“Let’s do lunch sometime;
Let’s get together and catch up;
Drop by any time; I’d love to see you.”
We’ve heard all of those comments at some point in time
and we also know they don’t really mean very much!
Unfortunately they don’t mean much at all!
It is not that we intend anything insincere or disingenuous
or even that we are really not willing to get together for lunch
but we never really take the next step.
We never really reach out and actually call that person and say,
“Hey, I’d really like to get together for lunch.”
“I’d really like to have you over for dinner.”
I am not sure whether it is because we are all so busy
or whether it is the way we have become in society today.
Bu it is seems much harder than it used to be;
it seems so hard to just get together and chat.
Hospitality seems to be a lost art in our modern society.
We never seem to quite have the time to just sit and visit.
And yet, today’s first reading and gospel are all about hospitality.
Abraham and Sarah welcome three complete strangers
and insist that they stay,
not just to wash their feet from their long journey and rest
but then to put on a lavish meal for them.
We also hear in the gospel how Martha and Mary tend to Jesus.

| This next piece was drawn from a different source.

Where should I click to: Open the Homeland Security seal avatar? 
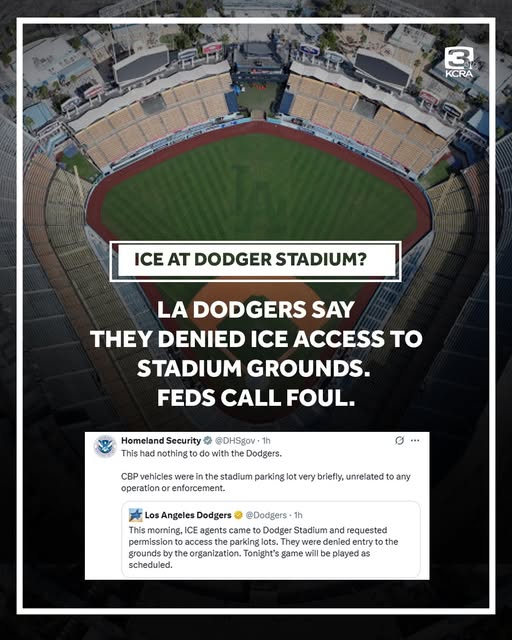(105, 446)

One tends to his food, his physical nourishment
and the other tends to his spirit by listening to him.
Many of us will agree with the idea of hospitality
but in practice, we might find it just hard;
we might find it very hard to go
to the trouble of inviting someone over.
Today’s readings are not just about inviting friends;
it is inviting the complete strangers.
That is where it really gets hard.
Can we imagine, in today’s society,
inviting a complete stranger into our home for dinner;
Can we imagine tending to their every need, and inviting them to:
“Come have anything you want in my house.”
Could we even conceive of doing anything like that in our mind?
That is what we have in today’s scripture.
In ancient times, to welcome the stranger
was to welcome God in their midst.
Christ picks up that very same theme:
to welcome the stranger is to welcome Christ himself.
That is what each one of us is called to do
—is to welcome the stranger among us.
It is very hard indeed but it is the message of the gospel.
I remember when I was a teenager,
a group of friends and I went camping.
We were in a little town in the center of Ireland called Athlone.
We were camping literally right alongside the river.
That night there was torrential rain
and the river overflowed its banks.
Our tents started to float away during the night.
We scrambled and grabbed whatever we could
and got out of the tent just in time.
We had our most of our belongings but lost our tent.
So here we here, a couple of 14-year olds and 15-year olds
in the middle of Ireland at 3:00 a.m. in the morning!
As it was pouring down rain from the heavens
the only thing we could think of was the local church.
We knocked on the door of a Franciscan Friary.
We rapped on that door expecting really nothing
because there were no lights and no sound,
but instead a Friar came down in his brown robe
with a big smile on his face and his hair was all tussled.
He welcomed us into the parish hall,
turned on the heat, went in and made us some hot chocolate,
warmed up some brown bread that was left over from the day,
and handed it to us and said,
“We’ll see you at morning Mass at 8:30.”
I’ll always remember it.
What incredible hospitality!
Now I know we are not Franciscans.
I understand that.
I can only imagine a few of us would ever have the opportunity
to have a stranger knock on our door.
But the idea is to stretch ourselves;
we have to go beyond our comfort zone
of just our family and our friends.
We have to find a way to be hospitable to others.
In the end, our salvation is dependent
on our willingness to be hospitable,
our willingness to see Christ in one another.
That is the message of our gospel.
We are called to see Christ in one another,
most especially in the needy;
the homeless and the broken, the stranger.
So how can we translate this challenge for us as a community;
how can each one of us make something out of that.
So here is a challenge
—we are not exactly strangers in our parish community.
Maybe this very night or weekend,
we could look around this church and invite some person,
who you do not know, to dinner with you and your family.
I don’t think there are any axe murders here!
But the idea is that we build up our own community
and to invite some one person in this very church,
in this very room right now;
To invite that person to dinner in our home;
to break open our home.
Maybe that is too hard,
maybe you would have to start out with coffee
or dinner our in the restaurant
but surely we can break open our hearts to our fellow parishioners.
At the very least, we need to get to know one another.
Tonight I ask us to open our homes and our hearts to one another.
Today the message is hospitality to the stranger.